Stored data
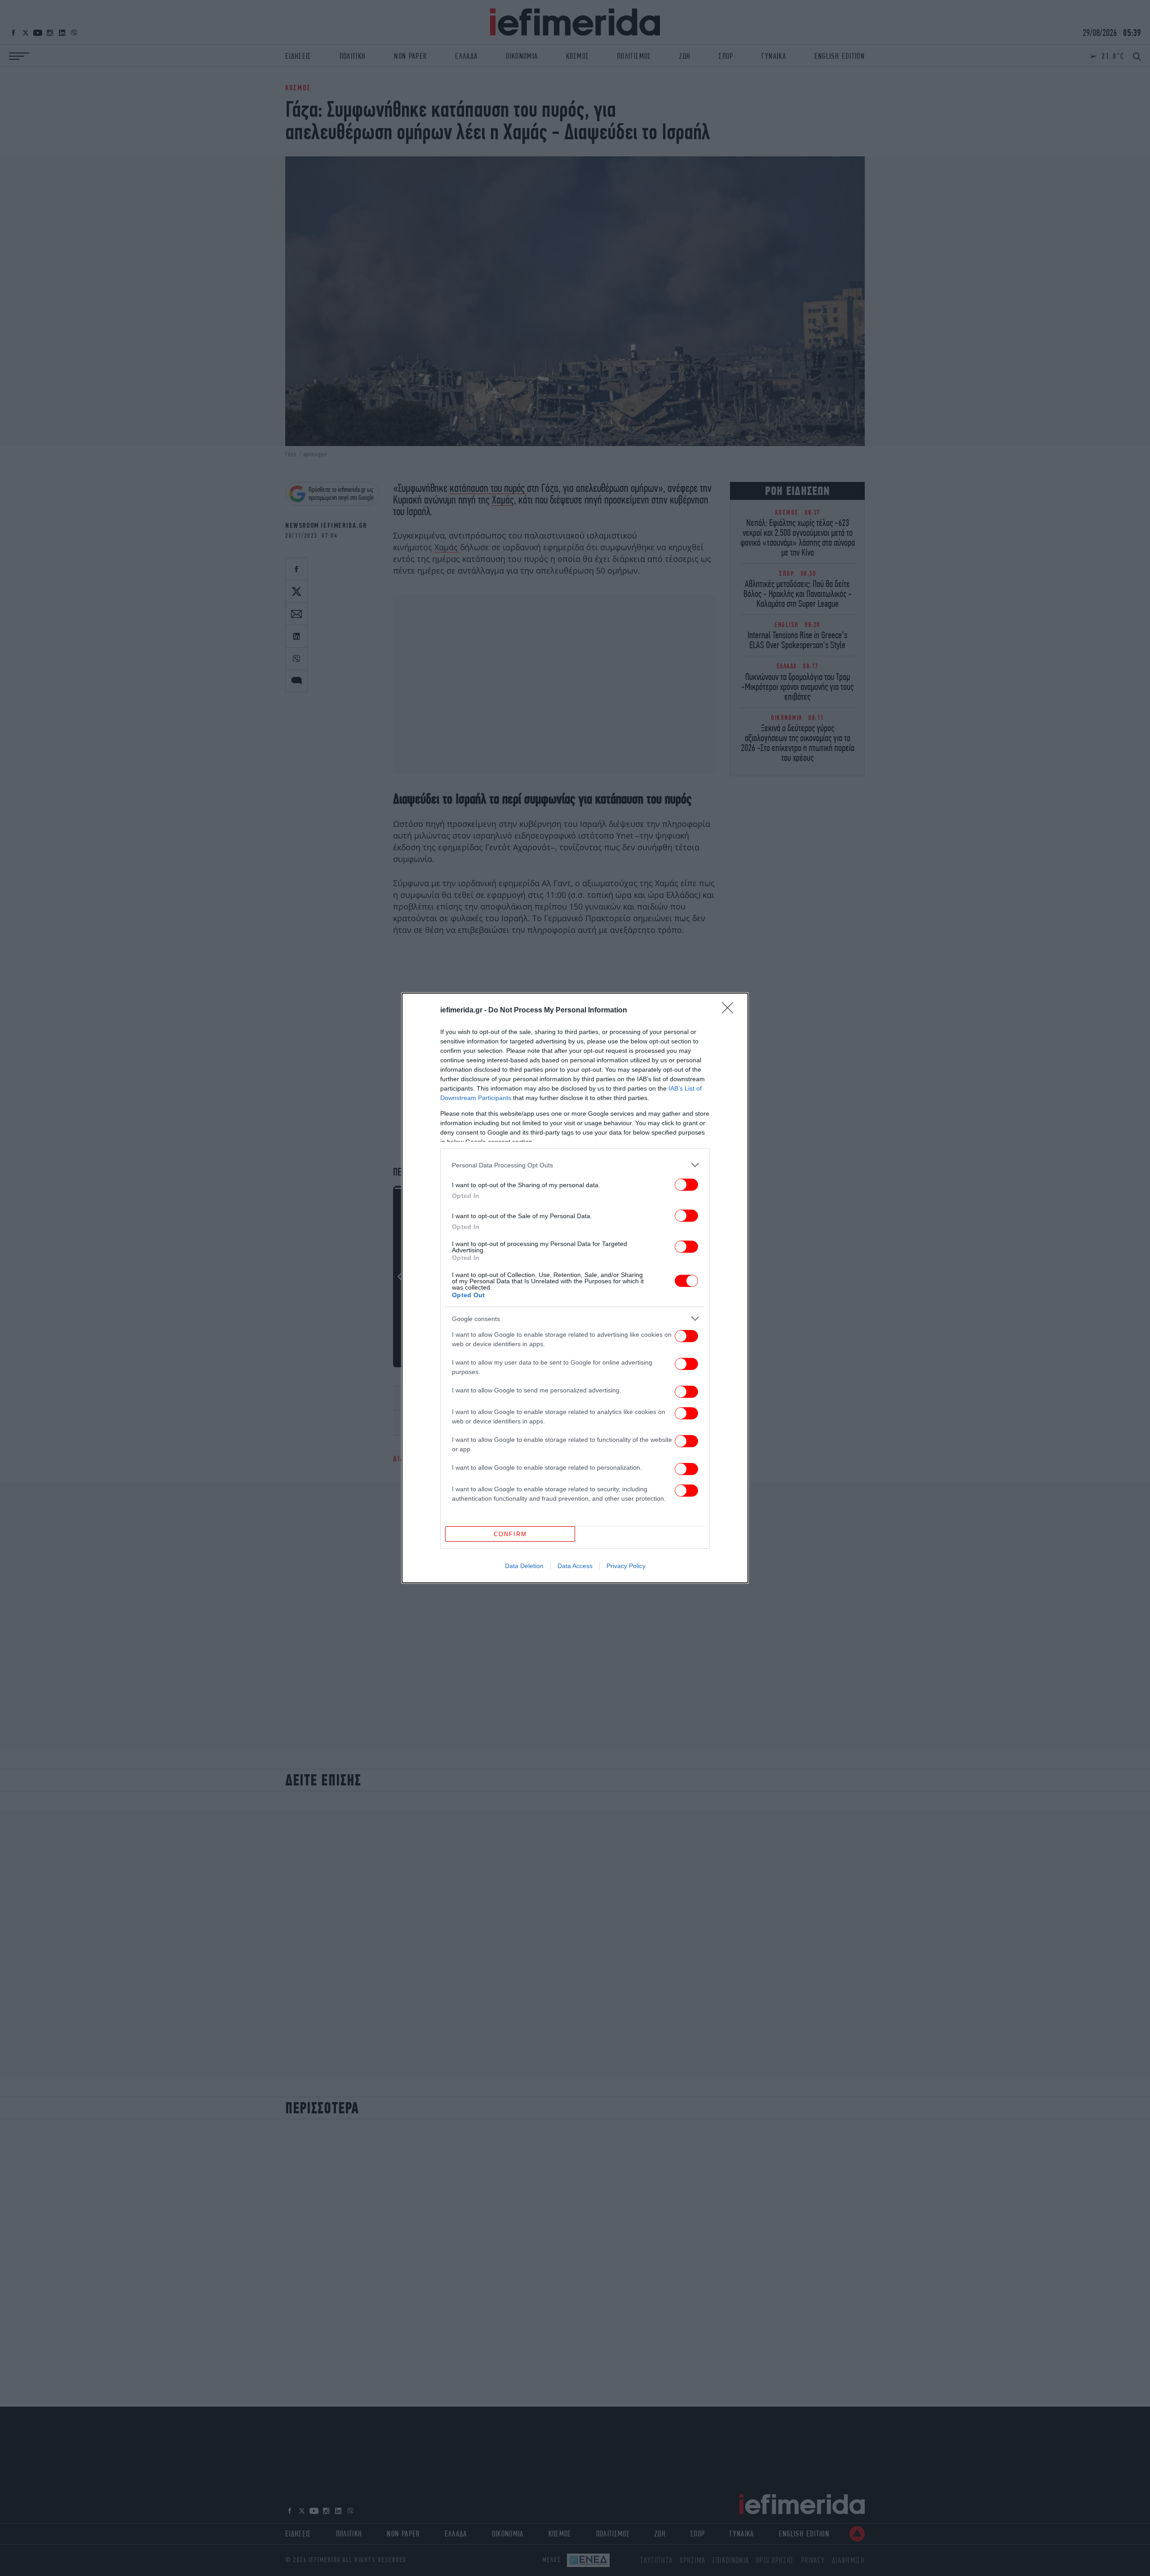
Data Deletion (524, 1565)
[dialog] (575, 1288)
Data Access (575, 1565)
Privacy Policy (626, 1565)
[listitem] (575, 1165)
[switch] (686, 1185)
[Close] (730, 1010)
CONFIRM (510, 1534)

▶ [What is being asked]:
Copy all of the data above exactly. Leave out every picture.

▶ [Task response]:
Data Deletion (524, 1565)
[dialog] (575, 1288)
Data Access (575, 1565)
Privacy Policy (626, 1565)
[listitem] (575, 1165)
[switch] (686, 1185)
[Close] (730, 1010)
CONFIRM (510, 1534)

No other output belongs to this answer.